Go through the listing below and repeat it exactly, dropping the pictures.

=== Data in this exercise ===

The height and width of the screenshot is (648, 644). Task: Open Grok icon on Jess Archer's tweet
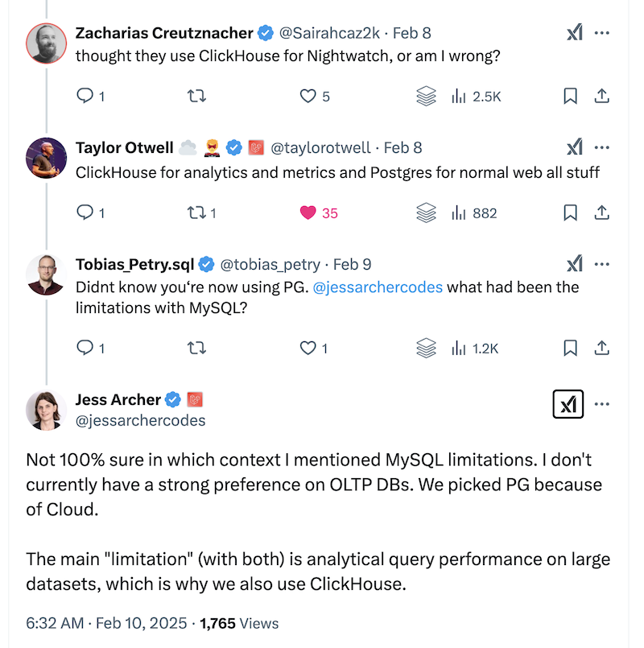click(x=568, y=405)
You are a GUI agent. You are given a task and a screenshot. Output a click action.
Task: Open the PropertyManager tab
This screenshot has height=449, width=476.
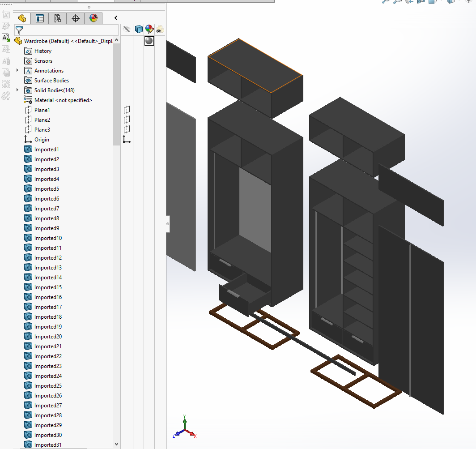(x=40, y=18)
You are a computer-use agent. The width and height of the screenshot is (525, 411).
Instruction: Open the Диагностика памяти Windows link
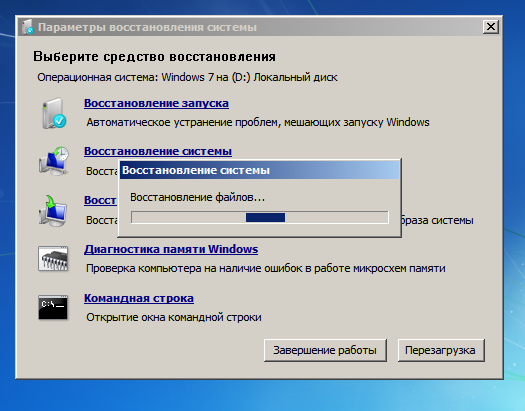pos(171,249)
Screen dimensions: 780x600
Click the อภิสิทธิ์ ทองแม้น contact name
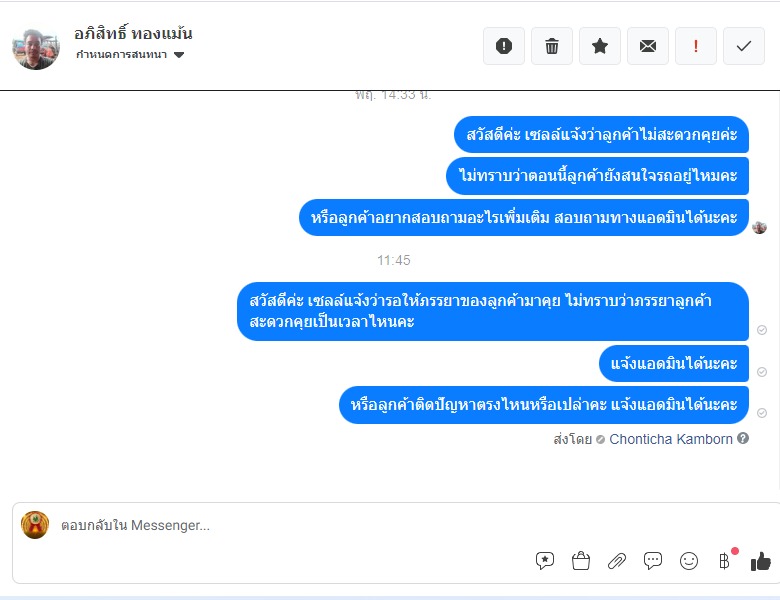pos(133,33)

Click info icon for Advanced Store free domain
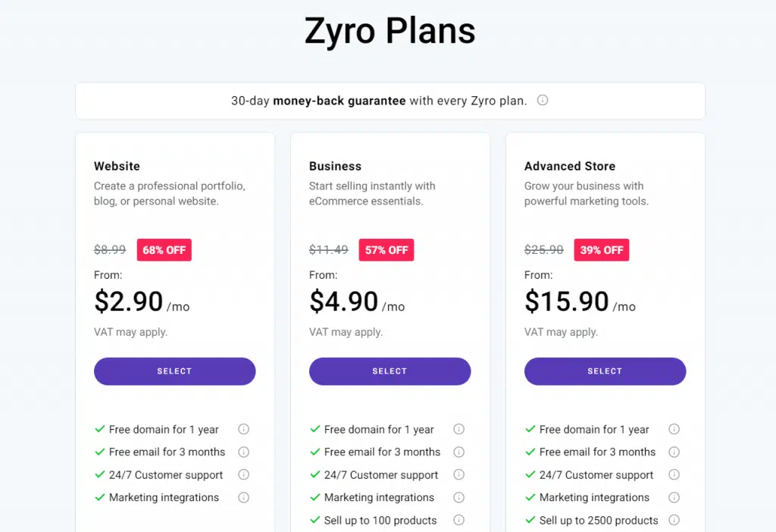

===

• Response to the exercise:
The height and width of the screenshot is (648, 644). Task: Open Grok icon on Jess Archer's tweet
click(x=568, y=405)
You are a GUI agent. You are given a task and a screenshot. Output a click action.
Task: Open the PropertyManager tab
This screenshot has height=449, width=476.
(x=40, y=18)
You are a computer-use agent. The width and height of the screenshot is (525, 411).
Instruction: Open the Диагностика памяти Windows link
pos(171,249)
Screen dimensions: 780x600
Click the อภิสิทธิ์ ทองแม้น contact name
pos(133,33)

Click info icon for Advanced Store free domain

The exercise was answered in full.